John Page served in a military capacity in the Yorktown campaign and contributed of his private means to the Revolutionary funds. In the election for governor of Virginia in 1779 he ran a close second to his friend Jefferson, but this political matching was not allowed to strain the constancy of their friendship. After the Revolution he represented Gloucester in most sessions of the Virginia Assembly until 1789 when he went to Congress. He sat in that body until 1797 when, as he said, John Adams and Alexander Hamilton shut him out.
John Page represented Virginia in determining the boundary between Pennsylvania and Virginia in 1784 with James Madison, 1749 - 1812 and others. He waged an active campaign for Jefferson in 1800. In 1802 he succeeded James Monroe as governor of Virginia and served three successive terms in that office. In the closing years of his life he held the office of commissioner of loans, a federal office to which his friend Jefferson appointed him, recognizing his need of an office with a salary but fearing to place him in a position where his too little discriminating trust in his fellowmen might bring woe to him.
The care of a family of twenty children, the maintenance of the princely mansion of Rosewell and his sociable rather than business inclinations brought Page in his later years to a decline in fortunes. In 1786 he had been the largest slave owner in Abingdon Parish in Gloucester County, counting his black people to the number of 160. At the age of sixty-four, John Page died on October 11, 1808 and was buried in the yard of St. John's Church at Richmond, where many of the stirring scenes of the Revolution took place.
Achievements
Religion
John Page followed the fortunes of the Anglican Church with zeal and such devotion that he was suggested by certain of his friends as the first bishop of Virginia.

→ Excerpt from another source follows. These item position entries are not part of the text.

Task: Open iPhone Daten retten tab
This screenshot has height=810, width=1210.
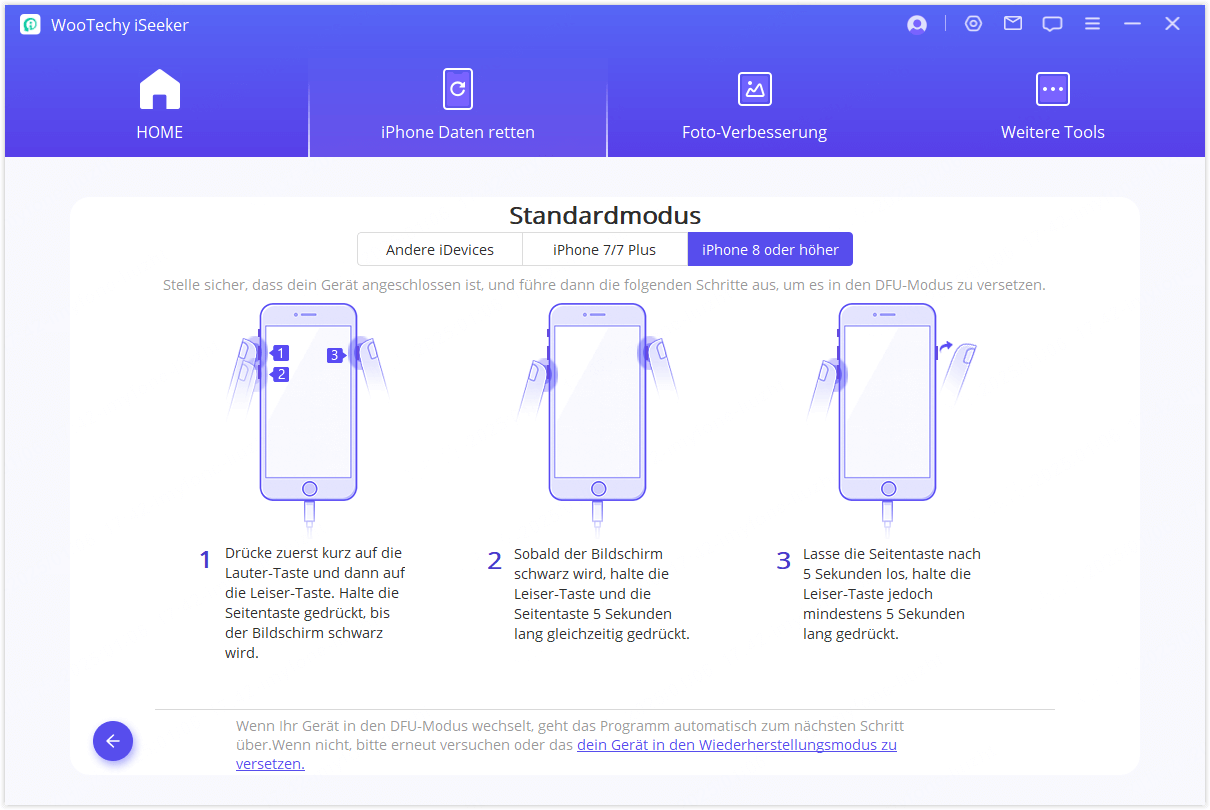Action: tap(458, 105)
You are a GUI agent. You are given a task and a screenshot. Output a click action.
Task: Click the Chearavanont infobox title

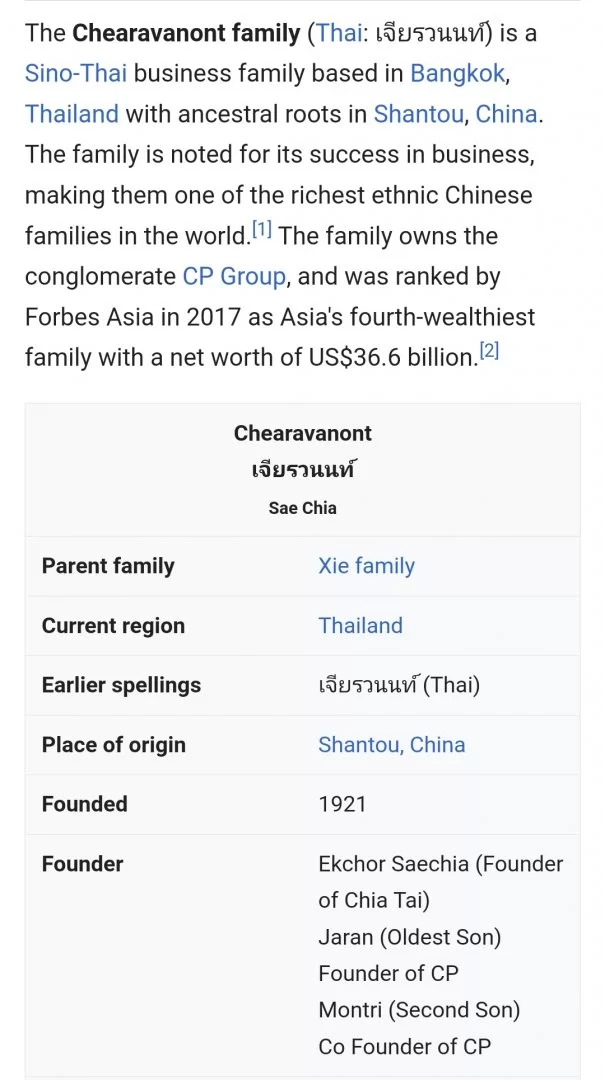(x=302, y=433)
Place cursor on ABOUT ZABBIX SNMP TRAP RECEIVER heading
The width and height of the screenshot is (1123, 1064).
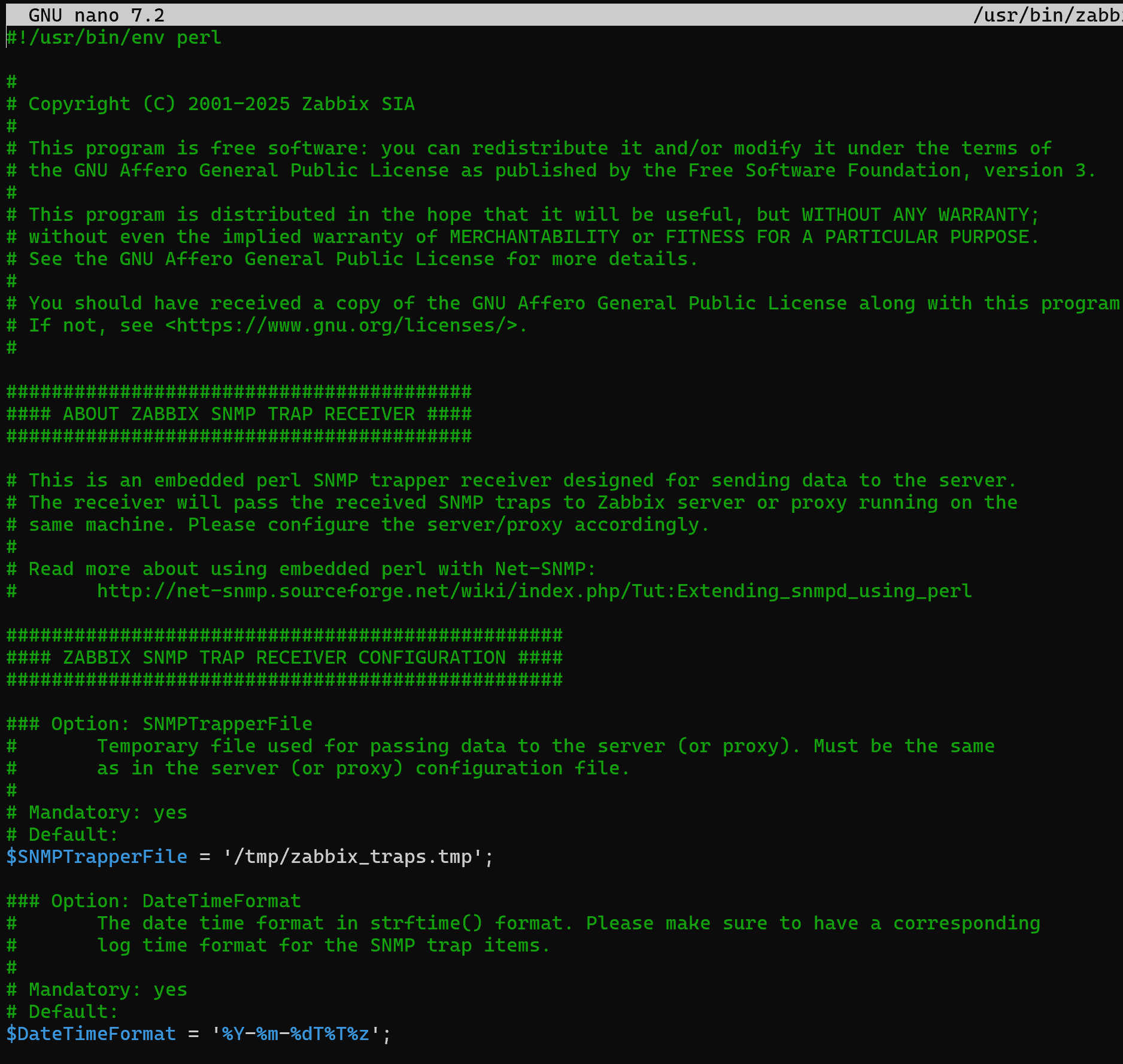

In his religious convictions, he was orthodox, and he opposed on many occasions the free thinking of certain of his fellow Virginians.
Politics
John Page was a member of Republican Party.
Membership
John Page was a president of the Society for the Advancement of Useful Knowledge, at Williamsburg, a group that sought to play the role of the Royal Society of London in Virginia.
Interests
John Page, with his friend David Jameson, was interested in astronomy and made experiments in measuring the fall of rain and dew. His friends called him "John Partridge" because of his astronomical pursuits, especially in calculating an eclipse of the sun. He confessed in later years that he did not think he had made great proficiency in any study for he was too sociable to shut himself off in solitude for study as did his friend, Jefferson.
Connections
About 1765 John Page married Frances, the daughter of Robert Carter Burwell of Isle of Wight County. They had twelve children, five of whom were married to sons and daughters of Thomas Nelson. In 1789 he married in New York City, Margaret, the daughter of William Lowther of Scotland, who bore him eight children.